Ahí hay un bache. Compañeros me llegó cuando terminé la escuela y fue como un oasis. Era mi primera experiencia profesional y gané mucha más pasta de lo que podía imaginar. Me independicé y a los meses se acabó la serie. Pasaron cinco años hasta Azuloscurocasinegro y, a partir de ahí, no he parado, afortunadamente. Pero en ese tiempo no perdí de vista lo que quería hacer. Trabajaba en cualquier cosa y pensaba que los actores a los que admiraba de verdad tenían a partir de 40 años, es decir, que me quedaba tiempo.

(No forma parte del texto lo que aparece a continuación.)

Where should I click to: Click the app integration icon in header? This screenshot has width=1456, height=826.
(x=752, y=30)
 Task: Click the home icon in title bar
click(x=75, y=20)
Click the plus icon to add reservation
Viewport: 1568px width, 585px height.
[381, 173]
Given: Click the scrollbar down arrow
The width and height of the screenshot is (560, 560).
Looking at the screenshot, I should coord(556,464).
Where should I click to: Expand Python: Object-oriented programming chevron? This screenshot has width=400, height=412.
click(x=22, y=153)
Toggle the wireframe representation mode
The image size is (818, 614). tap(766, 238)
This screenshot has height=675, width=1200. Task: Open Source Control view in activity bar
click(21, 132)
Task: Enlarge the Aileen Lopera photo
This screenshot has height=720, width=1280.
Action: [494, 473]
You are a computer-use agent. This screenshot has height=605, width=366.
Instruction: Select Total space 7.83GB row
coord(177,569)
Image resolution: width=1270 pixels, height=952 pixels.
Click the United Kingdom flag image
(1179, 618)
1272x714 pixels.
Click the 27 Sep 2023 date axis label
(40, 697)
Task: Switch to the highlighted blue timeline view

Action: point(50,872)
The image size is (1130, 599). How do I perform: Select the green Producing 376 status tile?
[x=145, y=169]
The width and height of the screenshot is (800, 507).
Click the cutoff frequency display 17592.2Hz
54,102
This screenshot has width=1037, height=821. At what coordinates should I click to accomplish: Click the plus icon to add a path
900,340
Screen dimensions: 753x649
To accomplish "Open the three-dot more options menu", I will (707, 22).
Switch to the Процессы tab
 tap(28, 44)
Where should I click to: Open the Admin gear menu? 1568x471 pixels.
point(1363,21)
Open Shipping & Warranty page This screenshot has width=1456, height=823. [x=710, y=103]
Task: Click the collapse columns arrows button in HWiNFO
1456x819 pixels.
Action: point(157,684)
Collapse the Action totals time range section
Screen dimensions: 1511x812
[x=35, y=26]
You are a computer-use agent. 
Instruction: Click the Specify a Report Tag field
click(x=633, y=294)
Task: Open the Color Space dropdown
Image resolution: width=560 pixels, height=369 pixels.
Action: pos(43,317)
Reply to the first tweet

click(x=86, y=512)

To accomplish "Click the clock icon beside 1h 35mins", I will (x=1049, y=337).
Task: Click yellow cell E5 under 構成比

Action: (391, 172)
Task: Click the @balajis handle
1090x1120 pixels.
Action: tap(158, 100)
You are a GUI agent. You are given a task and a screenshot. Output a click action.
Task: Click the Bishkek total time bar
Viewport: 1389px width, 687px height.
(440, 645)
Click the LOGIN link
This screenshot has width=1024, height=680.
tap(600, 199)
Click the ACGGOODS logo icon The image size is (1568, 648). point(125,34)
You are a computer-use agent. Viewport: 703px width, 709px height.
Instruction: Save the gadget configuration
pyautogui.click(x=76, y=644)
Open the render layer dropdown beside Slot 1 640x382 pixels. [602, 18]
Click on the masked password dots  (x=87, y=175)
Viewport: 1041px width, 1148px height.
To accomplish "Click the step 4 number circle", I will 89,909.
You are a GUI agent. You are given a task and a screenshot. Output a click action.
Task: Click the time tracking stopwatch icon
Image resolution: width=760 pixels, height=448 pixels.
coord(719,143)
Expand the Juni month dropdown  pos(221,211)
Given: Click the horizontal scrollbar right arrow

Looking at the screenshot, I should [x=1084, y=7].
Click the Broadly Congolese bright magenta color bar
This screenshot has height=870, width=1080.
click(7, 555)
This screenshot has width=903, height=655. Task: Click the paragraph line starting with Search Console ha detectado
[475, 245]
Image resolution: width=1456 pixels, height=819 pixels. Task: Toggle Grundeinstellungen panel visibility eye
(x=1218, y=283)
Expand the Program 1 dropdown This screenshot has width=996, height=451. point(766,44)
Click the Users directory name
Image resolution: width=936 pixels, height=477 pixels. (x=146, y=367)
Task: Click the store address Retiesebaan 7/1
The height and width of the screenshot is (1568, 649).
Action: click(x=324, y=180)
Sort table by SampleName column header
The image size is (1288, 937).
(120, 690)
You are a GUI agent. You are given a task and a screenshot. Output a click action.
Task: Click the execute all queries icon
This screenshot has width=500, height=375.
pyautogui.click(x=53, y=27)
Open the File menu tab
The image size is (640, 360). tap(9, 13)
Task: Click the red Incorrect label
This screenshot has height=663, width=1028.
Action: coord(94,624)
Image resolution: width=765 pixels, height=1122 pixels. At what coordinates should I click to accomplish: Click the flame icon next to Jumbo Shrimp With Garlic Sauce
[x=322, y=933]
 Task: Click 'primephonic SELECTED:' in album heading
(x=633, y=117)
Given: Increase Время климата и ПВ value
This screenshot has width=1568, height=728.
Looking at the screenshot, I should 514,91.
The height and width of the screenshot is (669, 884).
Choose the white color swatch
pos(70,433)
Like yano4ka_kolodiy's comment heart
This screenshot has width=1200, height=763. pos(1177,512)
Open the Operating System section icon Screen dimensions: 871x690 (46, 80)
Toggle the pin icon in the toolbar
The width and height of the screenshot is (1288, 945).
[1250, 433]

Entonces, ¿eres una persona positiva?

No diría tanto. Tampoco negativo. Soy realista, pero no por miedo al fracaso sino porque me sale así. Era más positivo antes, ahora que me lo mencionas.

¿Pensabas que ser actor podía ir en tu contra en el salto a la dirección?

Me acuerdo hace unos años con Víctor García León y otros directores, y estos se reían diciendo: “Mira, otro actorcillo que quiere dirigir”. Y yo ahí, un poco humillado. Y me decía García León: “Tú acuérdate siempre de esta frase de Fernán Gómez que es mítica: ‘A todo el mundo le extraña mucho que un actor quiera dirigir, pero a nadie le extraña nada que alguien que no es nadie quiera dirigir”. Y es tal cual.

Tenéis una relación curiosa con el fracaso los actores.

Sí, y es algo que te viene muy bien cuando vas a hacer tu primera película como director. Porque el primer crítico soy yo. Te has expuesto tanto… Como actor yo ya he vivido que me pongan verde, y luego bien, y luego peor, tantos altos y bajos desde que estudiaba que estoy muy entrenado.

¿Se aprende a convivir con la crítica?

Yo lo llevo de una forma muy natural. Yo siempre he sido bastante objetivo con las cosas que he hecho. Con el 90% de las críticas malas que me han hecho como actor, yo estaba de acuerdo. Siempre es mejor que gustes a alguien, pero cuando alguien ha alabado algo en lo que yo mismo no me gustaba, me he sentido un poco impostor. Y lo contrario me ha servido para reforzar mi criterio.

Tarde para la ira se estrena el 9 de septiembre.